Because consumer spending represents about 2/3 of our gross domestic product,
any change has a ripple effect.
And personal savings rates and consumer spending are the two
sides of the same coin. Consumer spending rose in March, while savings rates
declined from 7.3% to 6.5%. As financial advisors, we find ourselves walking
the fence on this one. Overall spending pushes the economy (a good thing), but
low savings rates make us nervous for our individual clients.
So we’re still spending money, but what are we spending it
ON? Well, the consumer spending stats include spending at convenience stores and
grocery stores. That means the price of gasoline has an effect on these
numbers. It also means we are eating well (not a bad thing). And anyone who
does the grocery shopping in the family knows that while overall inflation
remains low, the price of food continues to climb. Yes, the economists adjust
for inflation but may not account for price increases in particular products.
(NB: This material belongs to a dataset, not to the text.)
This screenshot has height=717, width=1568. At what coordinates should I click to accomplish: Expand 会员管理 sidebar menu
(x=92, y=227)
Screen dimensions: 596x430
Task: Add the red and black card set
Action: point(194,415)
Is online shopping killing Main Street? Not yet. 91% of
retail sales occur in stores, not online. I guess that means we can’t blame the
decline on Amazon? Well, not so fast, because the ease of shopping online does
change the landscape for local retailers. They have to offer more products at
more competitive prices. It’s harder to make a profit in this area, and many
retail landlords haven’t caught up to the new reality. They are trying to
maintain or raise rents on retailers who have fewer dollars to cover overhead.
It’s a squeeze.
Payless is closing all 2100 of their stores this year. Fred’s
will close 30% of their stores. Bed Bath and Beyond has announced store
closings. Charlotte Russe is facing liquidation, and Sears is disappearing into
the history books. Former mall anchors are shrinking or disappearing. J.C. Penney.
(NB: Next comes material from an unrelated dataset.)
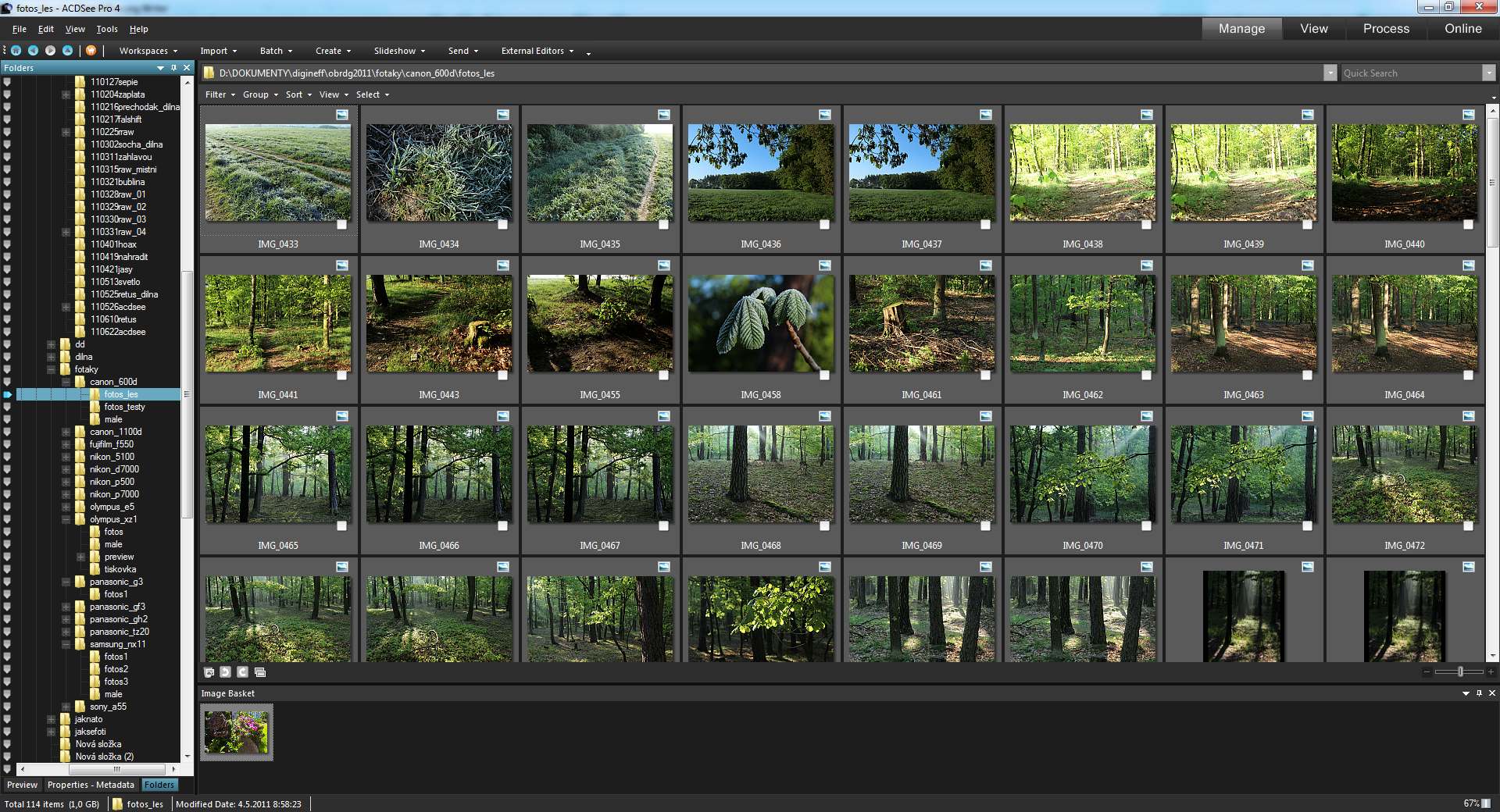Open the Tools menu
This screenshot has width=1500, height=812.
coord(107,29)
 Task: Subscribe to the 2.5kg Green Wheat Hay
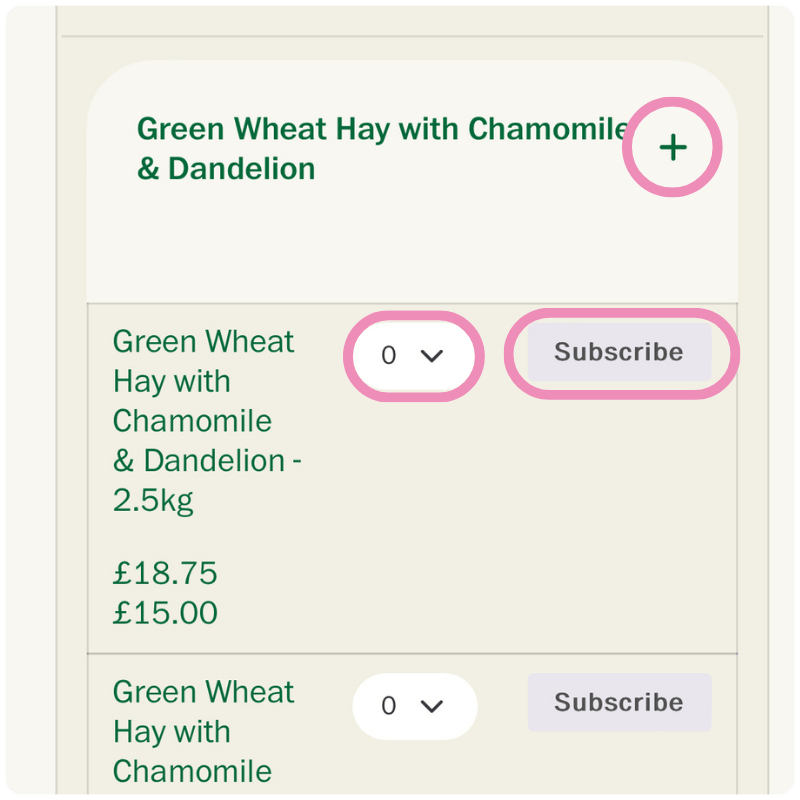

Belk. How can a local retailer survive in this environment? WHY would anyone
consider a new retail venture when faced with such obstacles?
The good news is that we still like to shop in stores. We
like to pick up things, see them in person, try them on. Low-priced retailers
are bucking the trend. Think Dollar General. And upscale retailers are also
doing quite well in this booming economy. It’s the folks in the middle who are struggling.
So if you want to be in retail, choose wisely. Know your market. Be choosy when you stock those shelves. Negotiate with the landlord for low rents, but don’t sacrifice foot traffic for a low monthly rent.
The landscape for retail is changing. Amazon is buying up
those old malls and turning them into distribution centers. Main streets across
the country will have get creative when it comes to filling up empty spaces.
And hard decisions will have to be made about those strip malls that are no
longer viable.
It’s a retail revolution, and only the strong will survive.